New Democracy and PASOK largely supports pay cuts, tax hikes, and slashed pensions insisted upon by the Troika of the European Union-International Monetary Fund-European Central Bank (EU-IMF-ECB) while the other parties, led by SYRIZA, oppose the measures. SYRIZA leader Alexis Tsipras said if he wins he will immediately cancel the bailout deals, leading to Troika warnings it would stop the money pipeline, a scenario which could lead Greece into catastrophe. Tsipras said he could make the Troika renegotiate the terms without forcing Greece out of the Eurozone.
The Venizelos plan would create what he called a “national shared responsibility” government that would go after the tax evaders and rich he let escape when he was Finance Minister, doubled income and property taxes, and tax the poor. It also includes:
1. Creating a unity government that will be in place until at least the European Parliament elections of 2014.
2. For all parties in the government to take part in re-negotiations of the most onerous terms of the EU-IMF bailout, although he and New Democracy leader Antonis Samaras supported them.
3. Extending the fiscal adjustment period by three years (from 2014 to 2017).

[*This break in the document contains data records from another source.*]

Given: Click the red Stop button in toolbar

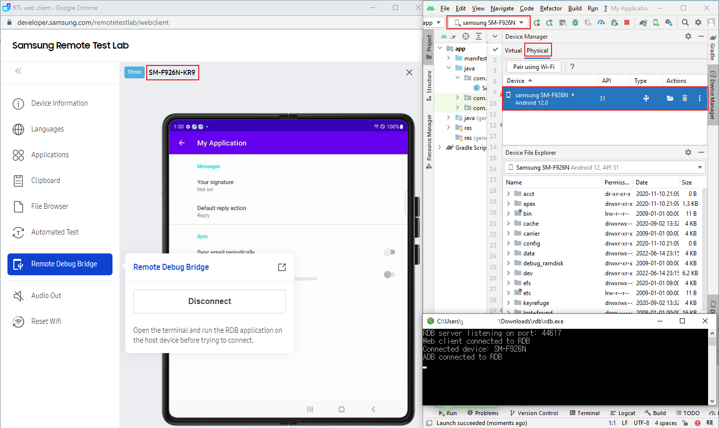Looking at the screenshot, I should tap(627, 22).
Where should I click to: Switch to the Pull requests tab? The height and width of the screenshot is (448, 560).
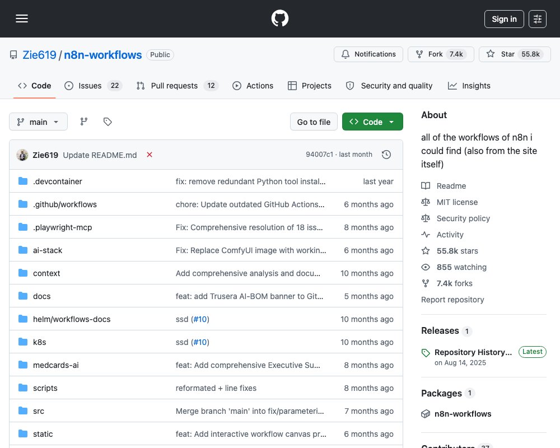click(x=177, y=86)
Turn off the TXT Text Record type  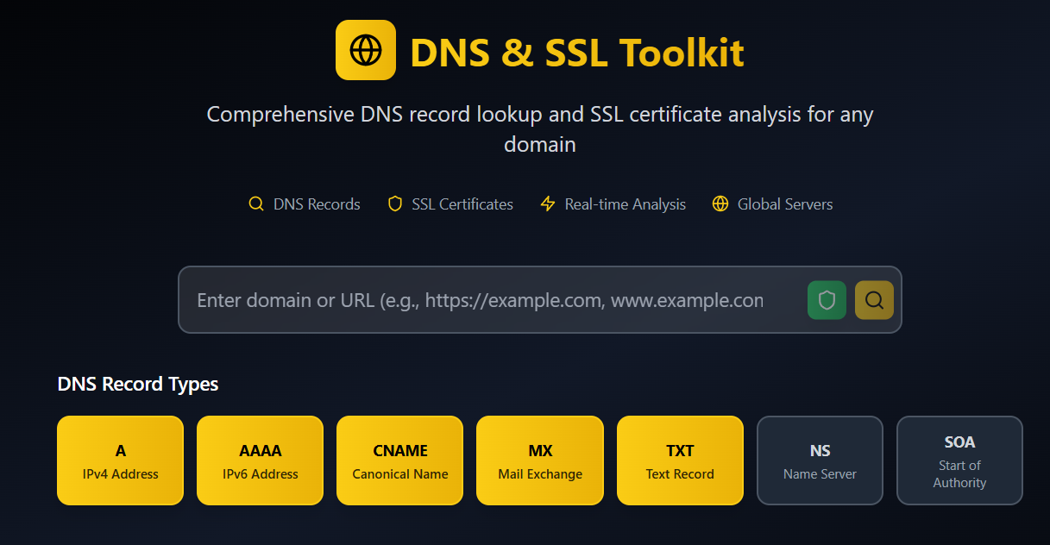(680, 460)
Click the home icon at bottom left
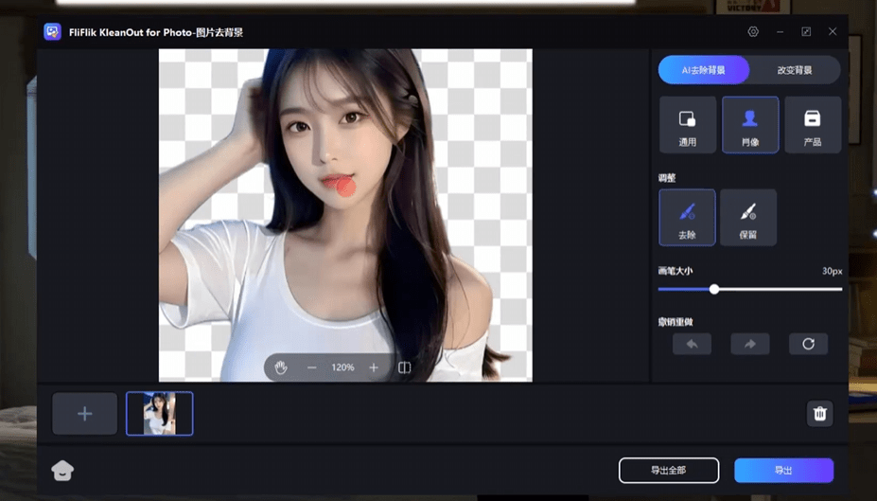 [x=62, y=471]
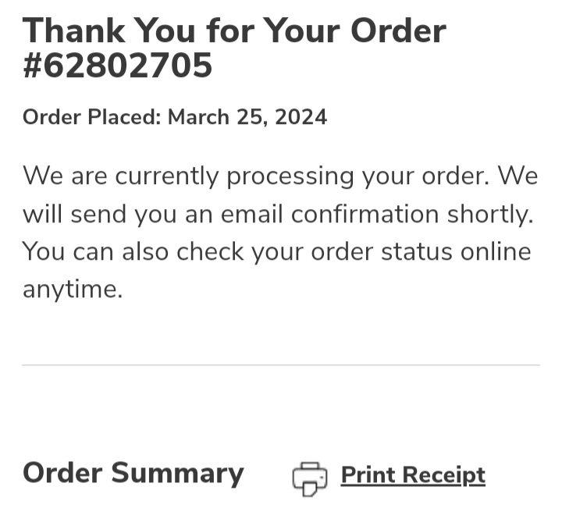The width and height of the screenshot is (562, 508).
Task: Open the Print Receipt link
Action: pos(413,475)
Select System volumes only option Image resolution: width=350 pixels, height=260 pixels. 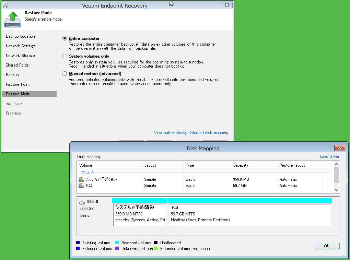coord(65,56)
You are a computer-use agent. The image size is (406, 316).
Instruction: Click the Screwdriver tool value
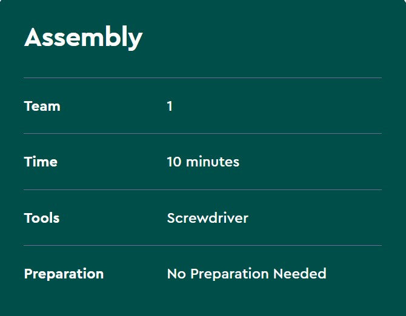point(207,218)
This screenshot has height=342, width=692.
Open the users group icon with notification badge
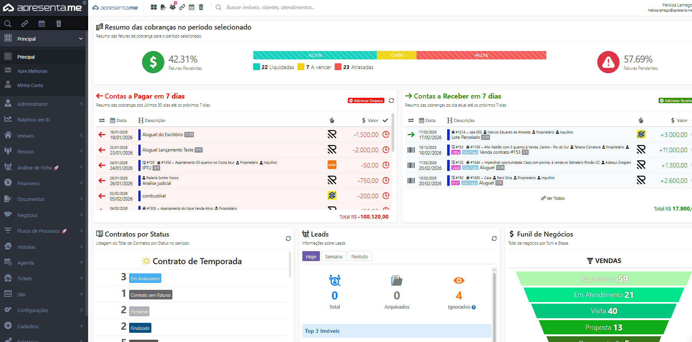(172, 7)
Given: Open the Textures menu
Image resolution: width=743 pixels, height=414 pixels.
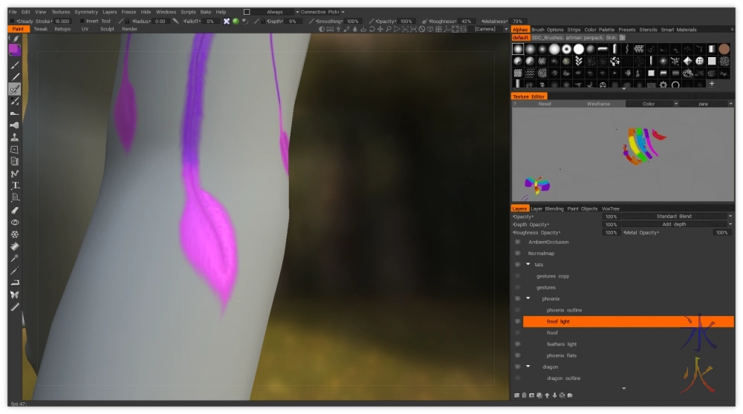Looking at the screenshot, I should [x=60, y=12].
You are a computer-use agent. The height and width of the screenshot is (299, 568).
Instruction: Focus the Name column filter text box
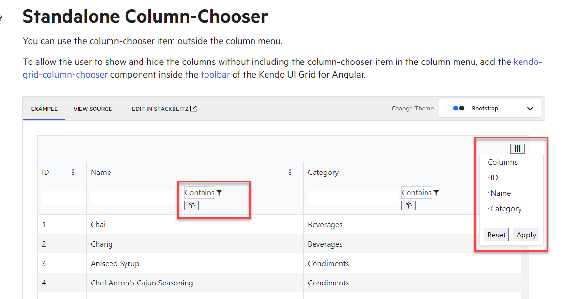tap(136, 198)
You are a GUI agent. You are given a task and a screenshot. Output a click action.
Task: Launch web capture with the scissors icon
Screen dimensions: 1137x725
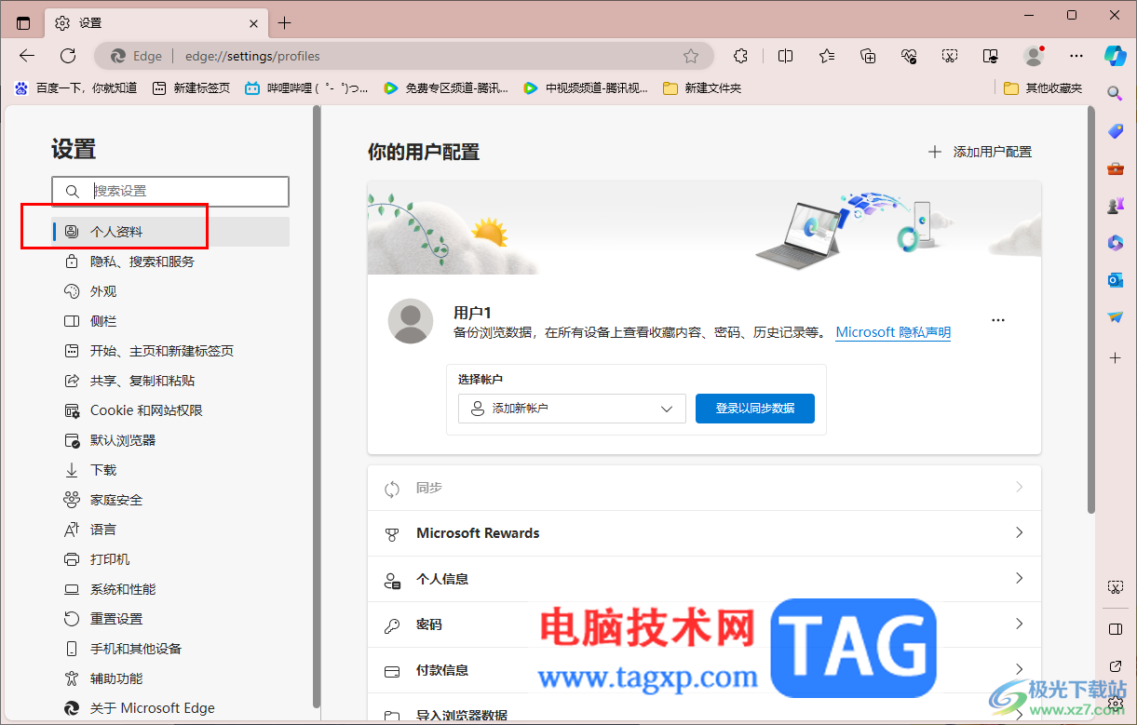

4. Safeguarding the sustainability of Greek public debt.
5. Restarting discussions about structural reforms.
6. Finding consensus for a new, simple and socially just taxation system.
7. Agreeing that Greece needs investment and support for jobs and the real economy.
8. Strengthening the social insurance system.
Venizelos agreed with comments made by Luxembourg Prime Minister and Eurogroup chief Jean-Claude Juncker, who said that austerity measures in Greece have placed a disproportionate burden on the less wealthy members of society. “I don’t see any rich people in Greece crying,” Juncker told a German radio station. Venizelos, desperately seeking out votes, said his party was going through a “transitional phase,” but said he was not resigned to finishing third as previous polls showed him lagging far behind New Democracy and SYRIZA.
After the May 6 deadlock, Samaras and Venizelos asked Kouvelis to join them in forming a coalition, although 68 percent of Greeks voted against New Democracy and PASOK and he declined amid reports he did not want to be branded a traitor to the left. This time, however, he signaled he was more open to joining a coalition, even if it would not have the support of a majority of voters.
“The first thing that has to happen is for a government to be formed,” he said. “The question that dominates and has to be addressed to everyone is: ‘Since there will be no clear majority, who will you work with?'” He added, “There is a question that precedes this, though, ‘Which positions will you agree to govern?.’”
The positions presented by Kouvelis are cleaning up the political system, overhauling Greece’s productive capacity, reorganizing agricultural development, ensuring citizens’ safety, tackling illegal immigration, supporting and broadening social security and unspecified changes in foreign policy. He did not say how any of the ideas would work or be implemented.
Others include:

  • Allowing the assets of government members and senior civil servants who have served since 1974 to be inspected
  • Scrapping ministerial and parliamentary immunity
  • Reduction in the salaries of Members of Parliament and an end to their pensions.
  • Halving of state funding for parties
  • Introduction of proportional representation
  • Freezing of wage and pension cuts
  • Cancelling the law lowering minimum wage
  • Restoring collective bargaining contracts
  • Increasing the tax-free threshold
  • Taxing the Church of Greece’s assets
  • Increasing the length of time unemployment benefits are paid.